Parents who are college students are treated as competent to make decisions about spending federal education vouchers at public, private, or religious colleges, using more than $9 billion a year in Pell Grant funds.
It’s time to treat parents of K-12 students as competent to make decisions on how to spend the tax dollars designated for the education of their children.
It’s time to treat parents—particularly low-income parents—with the respect they deserve. Vouchers do that.
Rabbi Stephen W. Goodman
Let me speak as a religious leader. Is this what the religious community wants—to have the government sticking its nose into our religious schools, telling us what we can teach, when, where, and how? Isn’t this one of the evils that Jefferson and Madison sought to avoid by establishing a wall of separation between church and state? Religion has thrived in this country as in no other, because it has been independent of government. Do we want to sell our souls to the government for a few dollars?
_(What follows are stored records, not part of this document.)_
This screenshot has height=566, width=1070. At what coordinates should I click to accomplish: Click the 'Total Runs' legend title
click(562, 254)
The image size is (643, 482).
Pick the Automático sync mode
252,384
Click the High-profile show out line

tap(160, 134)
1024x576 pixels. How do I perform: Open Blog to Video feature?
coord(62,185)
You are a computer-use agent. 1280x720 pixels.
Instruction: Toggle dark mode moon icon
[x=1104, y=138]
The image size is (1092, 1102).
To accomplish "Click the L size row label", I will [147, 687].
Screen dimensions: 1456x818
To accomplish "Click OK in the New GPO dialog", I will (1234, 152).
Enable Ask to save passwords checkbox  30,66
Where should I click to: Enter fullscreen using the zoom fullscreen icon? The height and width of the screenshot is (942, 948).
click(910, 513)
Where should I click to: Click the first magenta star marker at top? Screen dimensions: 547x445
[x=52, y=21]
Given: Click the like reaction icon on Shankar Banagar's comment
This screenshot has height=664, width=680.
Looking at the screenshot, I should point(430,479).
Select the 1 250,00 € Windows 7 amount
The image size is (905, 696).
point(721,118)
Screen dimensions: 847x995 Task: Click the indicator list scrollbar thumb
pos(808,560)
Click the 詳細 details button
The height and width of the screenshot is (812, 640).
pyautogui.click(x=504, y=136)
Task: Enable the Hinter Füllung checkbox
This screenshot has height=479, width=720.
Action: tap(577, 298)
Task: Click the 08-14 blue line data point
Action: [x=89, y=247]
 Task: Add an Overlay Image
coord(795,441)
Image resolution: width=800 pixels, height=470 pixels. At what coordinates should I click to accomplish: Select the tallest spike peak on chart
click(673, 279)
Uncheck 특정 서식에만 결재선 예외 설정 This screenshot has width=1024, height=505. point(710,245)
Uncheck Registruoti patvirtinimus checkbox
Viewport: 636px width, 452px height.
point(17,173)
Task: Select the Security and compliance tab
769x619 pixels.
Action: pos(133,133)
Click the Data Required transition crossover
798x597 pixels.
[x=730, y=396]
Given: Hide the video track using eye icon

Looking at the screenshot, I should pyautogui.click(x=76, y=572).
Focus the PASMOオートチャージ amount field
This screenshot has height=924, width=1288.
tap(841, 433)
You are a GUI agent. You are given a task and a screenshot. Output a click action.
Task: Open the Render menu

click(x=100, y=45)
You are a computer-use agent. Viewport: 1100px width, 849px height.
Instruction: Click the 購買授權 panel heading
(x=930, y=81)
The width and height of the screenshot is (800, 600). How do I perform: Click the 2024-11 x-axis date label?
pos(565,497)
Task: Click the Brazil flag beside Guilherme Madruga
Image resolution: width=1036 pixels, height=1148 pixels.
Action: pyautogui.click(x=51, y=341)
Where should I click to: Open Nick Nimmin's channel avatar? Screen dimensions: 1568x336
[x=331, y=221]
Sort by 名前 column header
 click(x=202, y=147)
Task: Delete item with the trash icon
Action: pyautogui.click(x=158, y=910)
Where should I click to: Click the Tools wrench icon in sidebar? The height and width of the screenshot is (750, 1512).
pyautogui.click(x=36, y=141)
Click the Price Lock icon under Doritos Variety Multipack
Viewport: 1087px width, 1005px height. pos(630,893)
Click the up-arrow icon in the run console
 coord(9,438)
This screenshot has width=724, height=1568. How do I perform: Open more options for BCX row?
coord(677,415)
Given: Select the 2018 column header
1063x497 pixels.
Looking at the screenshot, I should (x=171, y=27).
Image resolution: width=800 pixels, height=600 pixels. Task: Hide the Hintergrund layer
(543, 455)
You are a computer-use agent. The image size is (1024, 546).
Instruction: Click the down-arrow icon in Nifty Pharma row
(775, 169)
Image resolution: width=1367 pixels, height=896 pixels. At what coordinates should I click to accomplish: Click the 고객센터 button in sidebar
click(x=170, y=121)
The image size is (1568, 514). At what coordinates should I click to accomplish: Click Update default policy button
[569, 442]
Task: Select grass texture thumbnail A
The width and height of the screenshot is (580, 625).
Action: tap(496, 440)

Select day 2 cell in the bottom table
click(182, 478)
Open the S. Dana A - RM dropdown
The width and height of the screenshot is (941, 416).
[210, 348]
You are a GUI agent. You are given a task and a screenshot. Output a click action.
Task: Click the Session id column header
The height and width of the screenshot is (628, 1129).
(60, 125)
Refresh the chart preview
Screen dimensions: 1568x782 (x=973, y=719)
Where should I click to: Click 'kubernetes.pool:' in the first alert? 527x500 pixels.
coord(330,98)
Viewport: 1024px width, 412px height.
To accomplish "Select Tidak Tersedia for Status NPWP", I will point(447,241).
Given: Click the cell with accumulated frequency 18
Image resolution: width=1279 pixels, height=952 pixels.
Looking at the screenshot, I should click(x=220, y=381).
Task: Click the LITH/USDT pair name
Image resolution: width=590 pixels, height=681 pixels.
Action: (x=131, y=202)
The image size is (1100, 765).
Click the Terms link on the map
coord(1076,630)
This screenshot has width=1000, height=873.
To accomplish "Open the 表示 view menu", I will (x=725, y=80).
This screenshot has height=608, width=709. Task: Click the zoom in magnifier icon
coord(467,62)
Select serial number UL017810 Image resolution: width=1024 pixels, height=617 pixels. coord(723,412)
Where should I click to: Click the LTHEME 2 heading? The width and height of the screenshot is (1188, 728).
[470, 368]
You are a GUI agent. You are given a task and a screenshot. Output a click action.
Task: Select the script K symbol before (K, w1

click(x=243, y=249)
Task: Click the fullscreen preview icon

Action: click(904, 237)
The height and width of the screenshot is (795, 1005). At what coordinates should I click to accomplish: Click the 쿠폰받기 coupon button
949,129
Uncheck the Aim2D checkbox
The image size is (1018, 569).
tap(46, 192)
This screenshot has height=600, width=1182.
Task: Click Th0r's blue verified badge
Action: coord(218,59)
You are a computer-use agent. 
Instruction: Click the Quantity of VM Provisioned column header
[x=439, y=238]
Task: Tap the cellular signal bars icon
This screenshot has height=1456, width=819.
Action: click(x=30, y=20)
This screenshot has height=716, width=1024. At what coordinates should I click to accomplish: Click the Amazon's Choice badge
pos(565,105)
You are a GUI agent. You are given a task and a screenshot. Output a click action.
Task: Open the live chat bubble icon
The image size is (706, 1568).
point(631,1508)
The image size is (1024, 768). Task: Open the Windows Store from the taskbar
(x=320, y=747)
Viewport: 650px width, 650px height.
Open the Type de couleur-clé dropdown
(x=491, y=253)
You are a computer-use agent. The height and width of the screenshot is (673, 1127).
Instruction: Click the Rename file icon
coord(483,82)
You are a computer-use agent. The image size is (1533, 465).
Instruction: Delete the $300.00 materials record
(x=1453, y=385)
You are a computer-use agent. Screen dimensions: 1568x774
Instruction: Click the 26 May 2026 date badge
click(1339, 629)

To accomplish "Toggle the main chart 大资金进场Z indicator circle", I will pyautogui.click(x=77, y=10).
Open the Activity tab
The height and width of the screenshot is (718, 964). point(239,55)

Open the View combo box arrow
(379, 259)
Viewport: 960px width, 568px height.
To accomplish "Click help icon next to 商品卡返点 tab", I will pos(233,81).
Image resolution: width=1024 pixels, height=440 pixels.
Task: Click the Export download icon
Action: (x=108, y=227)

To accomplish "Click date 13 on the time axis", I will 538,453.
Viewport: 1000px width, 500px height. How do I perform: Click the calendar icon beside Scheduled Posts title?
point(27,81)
As a religious leader, I worry when I hear the religious community saying, “We don’t care enough about our own religious schools to pay for them. Let’s get somebody else to pay for them. Let’s make people who don’t share our beliefs pay for our beliefs.” That’s undemocratic, unfair, and a deep violation of the founding principles of this nation.
And I worry about the moral independence of the religious community. Religion, like anything else, is not inclined to bite the hand that feeds it. If religious schools receive significant government funds, religious leaders will be less inclined to criticize the government. But that is one of the fundamental duties of the religious community. As Martin Luther King said, “The church must be reminded that it is not the master or the servant of the state, but rather the conscience of the state. It must be the guide and critic of the state, and never its tool.”
School vouchers threaten to make us tools of the state. We see that here tonight. Under religious auspices, we are debating whether to give public money to religious institutions. For religious institutions, that is not a moral issue; it’s a matter of pure self-interest. The moral question for religious institutions is this: Is it moral for us to take money away from public schools that are in trouble? The question we ought to be debating as a religious community is, why aren’t we doing more to encourage government to raise and spend enough money on the public schools to ensure that poor children receive just as good an education as rich children?
Philip Y. Nicholson
Either religious freedom will be curbed by the state in religious schools if they receive public money, or there will be a danger to civil liberties from a public sanction and subsidy of religious authority. Remember, schooling is required by law of all children. Religious education, wherever it is done, is always a threat to someone’s civil rights if those rights are inconsistent with the religious beliefs or practices. Look at how so many religions have regarded women, free speech, the rights of teachers or students to dissent. There will be serious erosion of the First Amendment if vouchers are permitted, unless the religious schools are forced to change.
In the South today in more than a dozen states private religious schools, mainly Baptist, have sprung up everywhere for millions of white parents who quite deliberately desire to evade racial desegregation. Those schools carefully take in a few selected non-whites, just enough to avoid the charge of racial exclusion, but those schools were clearly designed to avoid the court-ordered desegregation rulings for public schools of the recent past. Unless vouchers take away control over the admission and expulsion practices of private schools, racism and other civil rights violations will be subsidized by taxpayers.
I know that we all like to think that our own faith is a tolerant one, but any religious body that gains or wields political power is dangerous to outsiders to that faith and threatens greater abuse to its own followers because of its increased authority over them that vouchers could provide. Government-subsidized education can promote ethnic and religious intolerance.